En fait, cet inconfort ne relève pas d’une forme de sadisme mais bien d’une nécessité et ce à 2 échelles. D’abord à l’échelle individuelle. Qu’est-ce que je gagne à apprendre ?  A quoi ça sert ? bah à être moins con !

Une meilleure compréhension du monde dans lequel je vis, une meilleure lecture des choses. En apprenant, je grandis et je m’élève. Même si je sais que je ne pourrai jamais atteindre le réel, apprendre me permet de m’en rapprocher infiniment. Ça nourrit mon esprit. Dans une société où la quête de sens est perpétuelle, apprendre peut nous permettre de répondre à ce besoin. Hannah Arendt le dit : la « compréhension est productrice de sens ».

Mais pour ceux qui se disent « ouais bof » le jeu n’en vaut pas la chandelle, on fait quoi ?

On pourrait tout à fait s’arrêter là, une fois de plus. Apprendre c’est une responsabilité individuelle, l’instruction est obligatoire jusqu’à 16 ans, après tu fais ce que tu veux. Mais allez, on vous donne un autre argument : l’employabilité.

Alors non, ce n’est pas un mot magique mais c’est quand même un argument, plus prosaïque certes que celui de l’élévation spirituelle, mais un argument quand même. L’active learning est même cité par le World Economic Forum comme softskill essentielle d’ici à 2025.

Au-delà de l’argument d’autorité « c’est le World Economic Forum qui l’a dit », apprendre c’est la capacité à lire le réel pour mettre à jour nos systèmes de représentation, c’est donc clé sur un marché du travail mouvant où l’on sait que les métiers n’auront de cesse d’évoluer et où notre capacité à nous adapter et à développer de nouvelles compétences constituera un atout majeur.

Apprendre c’est finalement une des conditions de notre adaptabilité ou agilité (un autre buzzword).

Et ça nous renvoie à la deuxième échelle : l’échelle collective.

Apprendre n’a pas seulement une finalité individuelle que ce soit la satisfaction de notre besoin de sens ou notre envie de faire carrière. Apprendre a aussi une finalité collective.

C’est un devoir en tant que citoyen, en tant que membre d’une société quelle qu’elle soit. Le monde évolue, nous devons évoluer avec lui. Le regarder tel qu’il est et non pas tel qu’il était ou que l’on voudrait qu’il soit.

La première étape de cette lucidité de l’optimiste qui regarde la réalité en face c’est bien la capacité à apprendre. Et si nous voulons entreprendre, si nous voulons prendre part à ce monde qui se joue autour de nous, ne serait-ce qu’en consommant, ou en allant voter, alors nous nous devons d’apprendre, c’est-à-dire de progresser nous-mêmes.

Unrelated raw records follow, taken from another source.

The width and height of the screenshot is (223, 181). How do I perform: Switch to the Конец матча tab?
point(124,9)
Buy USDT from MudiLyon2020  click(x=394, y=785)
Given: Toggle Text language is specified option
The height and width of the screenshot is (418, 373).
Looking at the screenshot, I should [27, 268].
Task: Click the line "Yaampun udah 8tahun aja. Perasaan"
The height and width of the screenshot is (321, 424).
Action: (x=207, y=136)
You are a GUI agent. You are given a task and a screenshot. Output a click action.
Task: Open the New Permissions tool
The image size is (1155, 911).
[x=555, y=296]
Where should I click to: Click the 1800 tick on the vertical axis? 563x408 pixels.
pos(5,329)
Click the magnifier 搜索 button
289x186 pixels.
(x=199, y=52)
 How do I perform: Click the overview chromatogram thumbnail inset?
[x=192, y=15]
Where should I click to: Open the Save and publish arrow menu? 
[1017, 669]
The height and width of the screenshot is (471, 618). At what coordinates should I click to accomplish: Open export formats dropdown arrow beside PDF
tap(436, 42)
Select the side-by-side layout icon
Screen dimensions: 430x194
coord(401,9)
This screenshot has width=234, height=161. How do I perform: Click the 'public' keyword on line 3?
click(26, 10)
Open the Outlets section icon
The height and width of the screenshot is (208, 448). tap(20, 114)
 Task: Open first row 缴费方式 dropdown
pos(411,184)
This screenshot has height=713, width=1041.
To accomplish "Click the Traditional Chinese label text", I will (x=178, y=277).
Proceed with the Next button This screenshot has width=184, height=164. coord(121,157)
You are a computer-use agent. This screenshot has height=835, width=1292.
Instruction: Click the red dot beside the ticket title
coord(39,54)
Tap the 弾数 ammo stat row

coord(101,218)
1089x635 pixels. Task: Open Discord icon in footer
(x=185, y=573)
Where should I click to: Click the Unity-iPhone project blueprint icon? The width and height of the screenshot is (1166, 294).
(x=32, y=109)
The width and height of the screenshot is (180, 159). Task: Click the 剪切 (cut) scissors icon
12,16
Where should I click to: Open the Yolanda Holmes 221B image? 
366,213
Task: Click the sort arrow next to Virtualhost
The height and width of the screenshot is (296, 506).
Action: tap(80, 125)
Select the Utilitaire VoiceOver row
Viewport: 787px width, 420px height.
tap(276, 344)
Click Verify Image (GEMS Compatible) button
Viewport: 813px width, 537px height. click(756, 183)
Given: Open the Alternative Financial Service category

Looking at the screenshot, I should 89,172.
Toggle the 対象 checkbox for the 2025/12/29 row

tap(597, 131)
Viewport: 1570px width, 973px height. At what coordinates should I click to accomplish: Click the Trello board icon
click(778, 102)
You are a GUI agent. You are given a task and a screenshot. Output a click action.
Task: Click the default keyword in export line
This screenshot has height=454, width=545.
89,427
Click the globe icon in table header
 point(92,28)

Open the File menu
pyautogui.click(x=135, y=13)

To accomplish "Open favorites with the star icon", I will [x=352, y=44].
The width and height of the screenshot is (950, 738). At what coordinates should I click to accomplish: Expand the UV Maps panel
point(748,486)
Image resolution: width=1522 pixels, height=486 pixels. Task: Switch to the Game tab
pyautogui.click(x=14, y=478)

Apprendre, en tant que devoir citoyen, constitue finalement les fondations de notre capacité à progresser collectivement. Apprendre nous pousse en fait à faire société sans s’enfermer dans un entre soi exacerbant nos individualités aux dépends de ce qui nous unit collectivement, en tant qu’humain : notre capacité à penser.

Apprendre c’est s’ouvrir à l’autre et au monde. C’est accepter de le faire entrer dans notre système de pensée. Comme le dit notre ami Patrick Bouvard : apprendre, c’est je cite « entrer en amitié avec… ». C’est un principe de civilisation.

En résumé, apprendre suppose un inconfort et demande un effort qui est nécessaire : d’abord à l’échelle individuelle : pour satisfaire son besoin de sens et son employabilité mais aussi à l’échelle collective pour faire société et vivre ensemble. En un mot, un enjeu d’humanité.

J’ai bon chef ?

Oui tu as bon, mais on ne va pas en faire toute une histoire.